I was born with straight, brown hair. For the longest time, I thought it was boring. I thought to myself, wow, what I would give to have hair with a story behind it. Hair that bounces and speaks something of the personality of the person it is a part of. I wanted hair that I could twirl around my finger without looking like I’m spinning spaghetti around my fork. My curly hair friends exclaimed that my hair must be so easy to brush. I thought to myself Yeah, that’s true I guess. But I still want hair the bounces and curls around my face. That must be better. It’s different from boringness of straight brown hair that looks like a mouse might share. My curly haired friends grew up and got keratin treatments to tame their manes, and I had trouble understanding it. I didn’t get why they all wanted my hair. One day, I was brushing it after getting out of the shower at a friend’s house. She was amazed that my hair dried so straight and manageable without using expensive serums or special conditioners. I had always swiped the ones from hotels because I never gave a second thought to the conditioner I used in my hair. They all left it the same: straight, with a glossy shine. I imagined all the hours my curly haired friends had spent in front of a mirror, desperately trying to get a brush unstuck. It was extra effort I didn’t even have to think about. And that my friends is exactly how privilege works. Hair might not be that serious to you, so You can apply this story as an allegory to racial privilege, heterosexual privilege, male privilege, or socioeconomic privilege. They’re things we’re born with, like our hair. But those who have the advantage at birth often don’t understand the people who don’t. It’s part of our privilege of education that we learn about it.

» **LISTED ENTRIES**
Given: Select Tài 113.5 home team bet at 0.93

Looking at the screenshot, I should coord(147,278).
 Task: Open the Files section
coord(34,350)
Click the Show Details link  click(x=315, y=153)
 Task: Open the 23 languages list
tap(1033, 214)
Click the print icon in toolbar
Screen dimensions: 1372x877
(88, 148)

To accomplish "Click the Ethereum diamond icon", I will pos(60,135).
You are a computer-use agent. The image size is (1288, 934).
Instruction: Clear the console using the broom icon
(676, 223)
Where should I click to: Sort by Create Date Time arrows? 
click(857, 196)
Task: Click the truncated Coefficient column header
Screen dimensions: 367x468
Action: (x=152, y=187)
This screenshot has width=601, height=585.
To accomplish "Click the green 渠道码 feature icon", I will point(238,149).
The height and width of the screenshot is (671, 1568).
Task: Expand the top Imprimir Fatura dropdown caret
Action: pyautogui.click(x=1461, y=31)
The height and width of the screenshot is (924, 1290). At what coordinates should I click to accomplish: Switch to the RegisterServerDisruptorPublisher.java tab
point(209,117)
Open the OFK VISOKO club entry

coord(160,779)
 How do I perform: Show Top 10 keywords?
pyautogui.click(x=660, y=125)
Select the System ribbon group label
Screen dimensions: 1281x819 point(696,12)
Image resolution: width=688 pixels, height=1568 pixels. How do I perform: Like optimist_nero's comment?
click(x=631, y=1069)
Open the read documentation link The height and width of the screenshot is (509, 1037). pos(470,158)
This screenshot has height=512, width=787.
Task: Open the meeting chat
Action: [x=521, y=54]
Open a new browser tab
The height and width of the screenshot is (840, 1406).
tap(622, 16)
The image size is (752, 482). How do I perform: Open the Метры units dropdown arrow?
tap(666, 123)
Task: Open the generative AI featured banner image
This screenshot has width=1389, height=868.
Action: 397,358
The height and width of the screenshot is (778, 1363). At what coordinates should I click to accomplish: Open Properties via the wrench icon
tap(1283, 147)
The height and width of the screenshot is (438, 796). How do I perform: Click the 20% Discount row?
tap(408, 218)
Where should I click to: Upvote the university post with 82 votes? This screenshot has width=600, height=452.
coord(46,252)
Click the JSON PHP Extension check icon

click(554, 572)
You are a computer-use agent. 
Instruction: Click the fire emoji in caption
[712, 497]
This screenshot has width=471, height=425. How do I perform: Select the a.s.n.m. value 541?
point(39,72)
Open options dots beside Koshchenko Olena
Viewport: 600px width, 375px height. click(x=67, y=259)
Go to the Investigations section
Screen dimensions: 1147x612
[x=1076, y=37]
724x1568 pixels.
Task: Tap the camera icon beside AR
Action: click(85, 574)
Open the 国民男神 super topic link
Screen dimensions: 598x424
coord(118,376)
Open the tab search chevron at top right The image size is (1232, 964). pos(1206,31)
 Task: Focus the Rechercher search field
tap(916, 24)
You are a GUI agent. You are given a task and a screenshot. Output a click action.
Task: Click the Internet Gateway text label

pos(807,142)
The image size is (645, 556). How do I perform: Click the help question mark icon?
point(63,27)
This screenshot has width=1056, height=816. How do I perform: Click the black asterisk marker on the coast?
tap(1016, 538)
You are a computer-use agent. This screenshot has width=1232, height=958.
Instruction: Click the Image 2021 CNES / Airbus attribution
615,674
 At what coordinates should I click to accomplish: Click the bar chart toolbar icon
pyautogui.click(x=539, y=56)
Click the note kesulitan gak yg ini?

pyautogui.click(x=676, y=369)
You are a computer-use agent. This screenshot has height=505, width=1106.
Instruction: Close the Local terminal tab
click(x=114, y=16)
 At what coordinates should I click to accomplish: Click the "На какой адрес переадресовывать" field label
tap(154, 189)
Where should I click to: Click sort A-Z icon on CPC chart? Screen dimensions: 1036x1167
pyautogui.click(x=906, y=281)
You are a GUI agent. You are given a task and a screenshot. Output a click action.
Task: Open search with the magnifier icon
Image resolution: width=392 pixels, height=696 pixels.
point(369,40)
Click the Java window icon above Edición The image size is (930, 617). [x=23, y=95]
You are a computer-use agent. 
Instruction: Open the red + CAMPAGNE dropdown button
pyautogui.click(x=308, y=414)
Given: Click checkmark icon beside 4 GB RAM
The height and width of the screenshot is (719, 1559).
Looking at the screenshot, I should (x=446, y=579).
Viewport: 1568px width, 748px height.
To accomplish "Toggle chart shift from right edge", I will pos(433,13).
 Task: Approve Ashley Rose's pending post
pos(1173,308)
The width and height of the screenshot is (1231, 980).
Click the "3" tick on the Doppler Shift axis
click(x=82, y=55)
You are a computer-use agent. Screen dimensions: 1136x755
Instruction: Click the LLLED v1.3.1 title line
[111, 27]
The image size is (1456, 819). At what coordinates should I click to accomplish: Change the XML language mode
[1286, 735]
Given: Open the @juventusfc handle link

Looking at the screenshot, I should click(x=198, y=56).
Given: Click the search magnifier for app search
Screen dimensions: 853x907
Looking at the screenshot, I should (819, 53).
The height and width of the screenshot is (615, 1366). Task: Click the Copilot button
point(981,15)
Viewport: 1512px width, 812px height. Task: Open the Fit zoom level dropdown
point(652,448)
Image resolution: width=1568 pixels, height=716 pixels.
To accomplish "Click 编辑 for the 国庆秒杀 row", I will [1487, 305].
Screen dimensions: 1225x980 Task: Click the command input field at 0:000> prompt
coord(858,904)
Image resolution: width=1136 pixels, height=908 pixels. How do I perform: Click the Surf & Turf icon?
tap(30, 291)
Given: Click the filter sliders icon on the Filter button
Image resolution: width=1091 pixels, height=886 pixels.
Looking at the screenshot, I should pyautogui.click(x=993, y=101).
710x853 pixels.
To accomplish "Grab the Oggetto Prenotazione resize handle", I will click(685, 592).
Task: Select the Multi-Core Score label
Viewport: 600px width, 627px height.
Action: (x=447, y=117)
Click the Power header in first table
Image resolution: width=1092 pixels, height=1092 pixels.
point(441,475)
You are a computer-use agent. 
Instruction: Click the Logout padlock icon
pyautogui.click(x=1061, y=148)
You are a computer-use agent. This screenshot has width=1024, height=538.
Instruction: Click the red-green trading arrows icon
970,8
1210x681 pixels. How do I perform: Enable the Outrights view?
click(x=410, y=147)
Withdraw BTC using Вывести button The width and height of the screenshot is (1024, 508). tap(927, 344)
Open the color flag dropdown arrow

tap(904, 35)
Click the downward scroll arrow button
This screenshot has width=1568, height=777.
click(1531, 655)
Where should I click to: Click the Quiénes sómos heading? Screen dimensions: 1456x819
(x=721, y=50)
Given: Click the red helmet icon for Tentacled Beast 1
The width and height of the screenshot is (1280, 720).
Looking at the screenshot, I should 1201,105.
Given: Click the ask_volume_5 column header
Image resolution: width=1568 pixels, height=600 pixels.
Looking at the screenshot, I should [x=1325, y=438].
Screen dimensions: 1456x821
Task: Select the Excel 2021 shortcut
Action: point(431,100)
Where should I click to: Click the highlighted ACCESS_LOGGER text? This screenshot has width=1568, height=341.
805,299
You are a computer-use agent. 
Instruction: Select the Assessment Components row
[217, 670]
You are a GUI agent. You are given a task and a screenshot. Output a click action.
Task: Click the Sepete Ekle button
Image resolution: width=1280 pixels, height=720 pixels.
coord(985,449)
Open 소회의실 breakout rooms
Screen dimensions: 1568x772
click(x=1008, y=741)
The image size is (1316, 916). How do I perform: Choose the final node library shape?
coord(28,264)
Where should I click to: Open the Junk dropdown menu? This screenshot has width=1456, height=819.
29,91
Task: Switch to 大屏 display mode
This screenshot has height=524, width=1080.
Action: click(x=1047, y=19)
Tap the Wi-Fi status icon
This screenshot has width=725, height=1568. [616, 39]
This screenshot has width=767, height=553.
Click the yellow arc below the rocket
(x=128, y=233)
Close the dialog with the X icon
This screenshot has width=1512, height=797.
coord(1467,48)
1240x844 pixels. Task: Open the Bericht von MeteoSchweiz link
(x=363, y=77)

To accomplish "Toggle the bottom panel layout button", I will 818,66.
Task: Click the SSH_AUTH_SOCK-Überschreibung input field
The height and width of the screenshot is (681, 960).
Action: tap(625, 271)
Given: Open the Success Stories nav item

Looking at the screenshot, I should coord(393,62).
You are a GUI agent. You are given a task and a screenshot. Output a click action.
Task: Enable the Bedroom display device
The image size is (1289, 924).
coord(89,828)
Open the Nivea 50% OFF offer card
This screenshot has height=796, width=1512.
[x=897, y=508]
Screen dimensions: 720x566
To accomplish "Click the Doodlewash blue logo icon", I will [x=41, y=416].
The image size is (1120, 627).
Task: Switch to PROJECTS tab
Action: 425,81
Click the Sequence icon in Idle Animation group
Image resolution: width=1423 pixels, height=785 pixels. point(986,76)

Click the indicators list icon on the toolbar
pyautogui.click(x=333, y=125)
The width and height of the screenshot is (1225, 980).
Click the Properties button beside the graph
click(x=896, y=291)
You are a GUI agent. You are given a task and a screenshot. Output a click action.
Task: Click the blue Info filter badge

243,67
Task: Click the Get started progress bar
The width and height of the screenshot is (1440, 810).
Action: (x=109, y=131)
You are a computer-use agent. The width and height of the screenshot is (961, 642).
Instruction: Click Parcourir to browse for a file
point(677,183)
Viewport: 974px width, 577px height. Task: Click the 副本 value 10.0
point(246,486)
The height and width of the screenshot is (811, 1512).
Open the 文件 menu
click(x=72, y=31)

» **PROBLEMS AND TASKS**
A) Translate this sentence from the essay on straight hair into Spanish: "They’re things we’re born with, like our hair."
B) The essay on straight hair has a sentence that begins "Hair might not be that serious to you." List every type of privilege named in that sentence.

» **TASK-BY-TASK OUTPUTS**
A) Son cosas con las que nacemos, como nuestro cabello.

B)
- Racial privilege
- Heterosexual privilege
- Male privilege
- Socioeconomic privilege